After the discovery of the Higgs boson, physicists keep searching for New Physics in cosmic, energy and intensity frontiers. In the intensity frontier, a key stone is to provide precise Standard Model prediction by controlling the uncertainty from low energy QCD.

Lattice QCD has been developed to tackle the nonperturbative problems in low energy QCD. It has been demonstrated to be a powerful tool in dealing with the ''gold-plated'' observables such as the hadron spectra and decay constants. To meet the requirement of future experiments in the intensity frontier, we need to study more complicated system beyond gold-plated.

Rare kaon decay is such an example. The cleanliness of the Standard Model predication of the branching ratio for the rare kaon decays K^+ -> pi^+ nu nu-bar and K_L -> pi^0 nu nu-bar make them an ideal place to search for New Physics.
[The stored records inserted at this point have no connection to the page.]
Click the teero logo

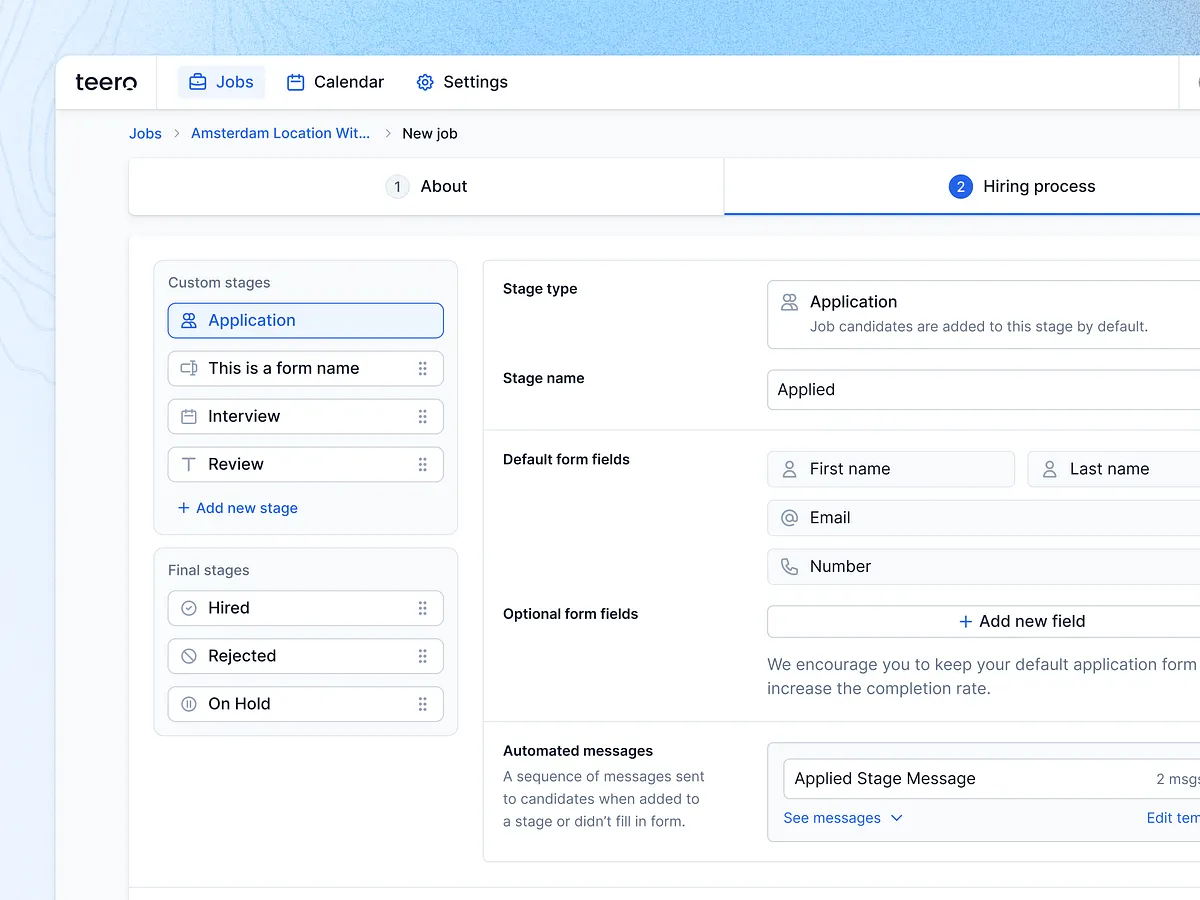pyautogui.click(x=106, y=82)
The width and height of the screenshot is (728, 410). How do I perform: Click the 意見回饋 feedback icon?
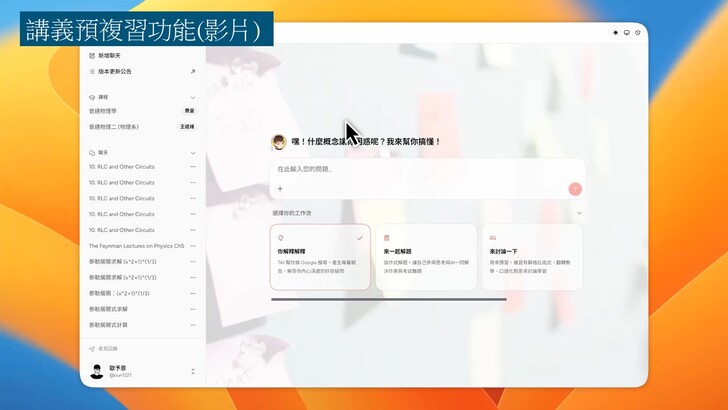point(92,349)
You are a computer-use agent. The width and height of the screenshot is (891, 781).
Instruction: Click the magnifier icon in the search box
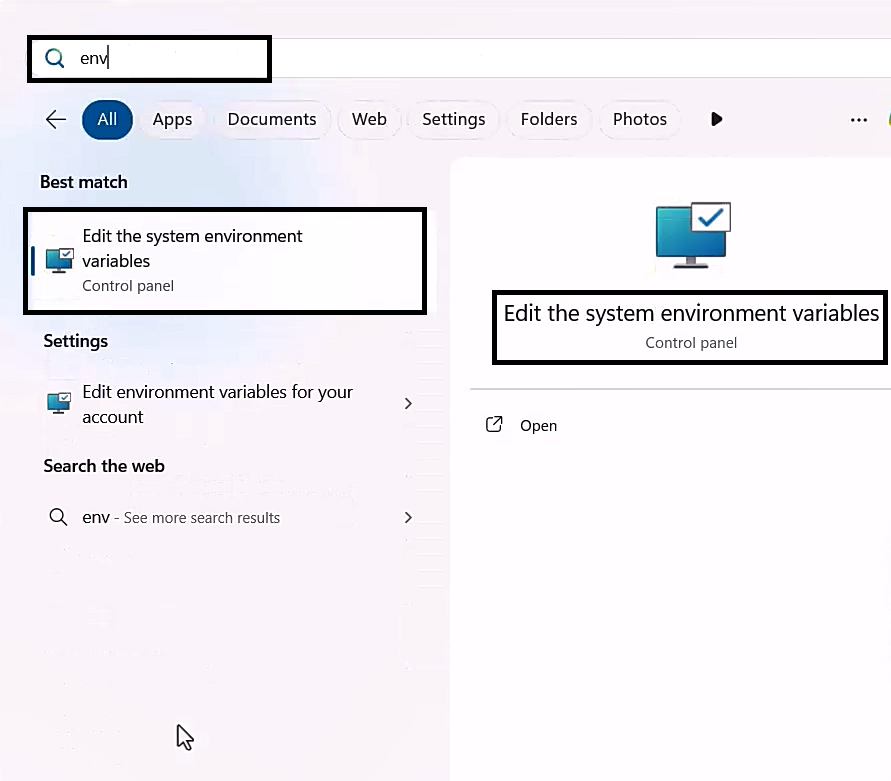(x=55, y=59)
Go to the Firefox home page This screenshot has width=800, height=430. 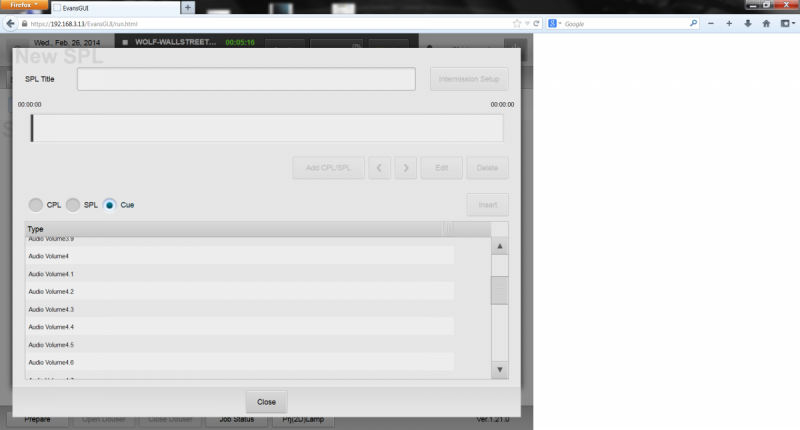(x=766, y=23)
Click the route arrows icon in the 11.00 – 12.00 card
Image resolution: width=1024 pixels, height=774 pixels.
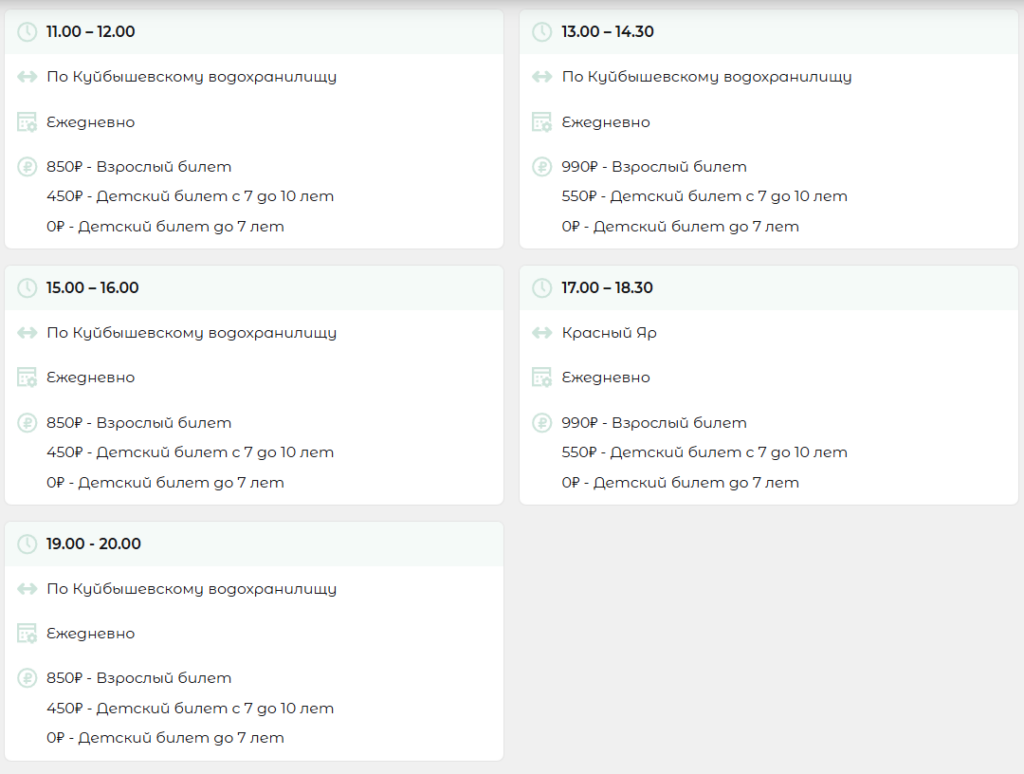point(27,77)
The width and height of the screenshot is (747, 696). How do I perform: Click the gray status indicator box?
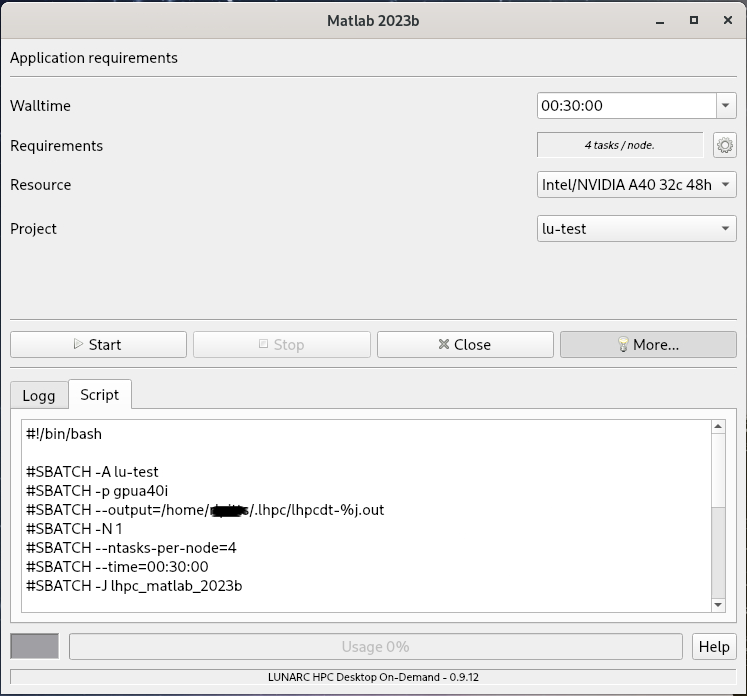click(x=34, y=646)
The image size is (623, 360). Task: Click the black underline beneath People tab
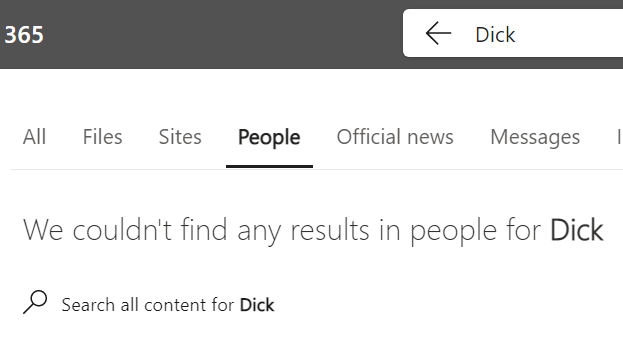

The CERN NA62 experiment aims for an observation of O(100) events of K^+ -> pi^+ nu nu-bar decay and a 10%-precision measurement of the branching ratio. The KOTO experiment at J-PARC in Japan aims for first observation of the CP-violating decay K_L -> pi^0 nu nu-bar.

In this talk I will present an exploratory study of the long-distance contributions to the K+ -> pi+ nu nu-bar decay amplitude from first principles using lattice QCD. Such study is necessary to interpret future experiments at a 10% precision or better.